Solving Linear Inequalities: A Step-by-Step Guide

In the realm of mathematics, linear inequalities play a crucial role in representing relationships where one quantity is either greater than, less than, greater than or equal to, or less than or equal to another quantity. Solving linear inequalities involves finding the values of the variable that satisfy the given inequality. This guide will provide a step-by-step approach to solving linear inequalities, ensuring you master this essential concept.

Understanding Linear Inequalities

Linear inequalities are mathematical expressions that compare two quantities using inequality symbols such as:

• > (greater than)
• < (less than)
• ≥ (greater than or equal to)
• ≤ (less than or equal to)

For example, 2x + 3 > 7 is a linear inequality. The variable x is unknown, and we need to find its values that satisfy the inequality.
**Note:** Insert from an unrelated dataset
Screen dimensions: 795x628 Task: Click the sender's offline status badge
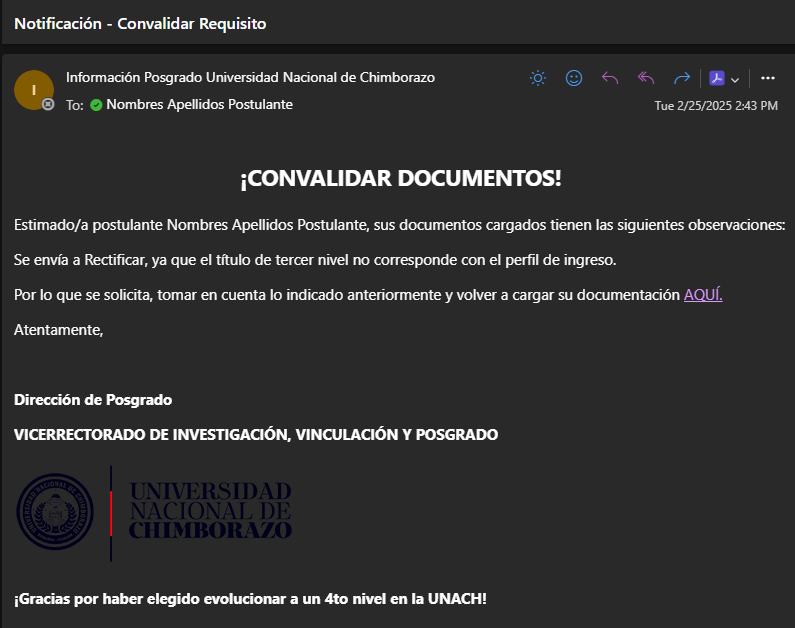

Steps to Solve Linear Inequalities

Solving linear inequalities follows a similar process to solving linear equations, with a few key differences. Here's a step-by-step guide:

1. Simplify both sides: Combine like terms and simplify both sides of the inequality as much as possible.
2. Isolate the variable: Use inverse operations (addition, subtraction, multiplication, division) to isolate the variable on one side of the inequality. Remember that if you multiply or divide both sides by a negative number, you must reverse the direction of the inequality symbol.
3. Express the solution: Write the solution in interval notation or on a number line. Interval notation is a concise way to represent a range of values. For example, the interval (2, 5) represents all numbers greater than 2 and less than 5. When graphing on a number line, use an open circle for strict inequalities (>, <) and a closed circle for inequalities with an equal sign (≥, ≤).

Examples

Let's illustrate the process with some examples:

Example 1:

Solve the inequality 3x - 5 ≤ 10.

1. Add 5 to both sides: 3x ≤ 15
2. Divide both sides by 3: x ≤ 5

The solution is x ≤ 5, which can be represented in interval notation as (-∞, 5] and on a number line with a closed circle at 5 and an arrow pointing to the left.

Example 2:

Solve the inequality -2x + 4 > 8.

1. Subtract 4 from both sides: -2x > 4
2. Divide both sides by -2 (remember to reverse the inequality sign): x < -2

The solution is x < -2, which can be represented in interval notation as (-∞, -2) and on a number line with an open circle at -2 and an arrow pointing to the left.

Conclusion

Solving linear inequalities is a fundamental skill in algebra and has applications in various fields, including economics, physics, and engineering. By following the steps outlined in this guide, you can confidently solve linear inequalities and understand their implications.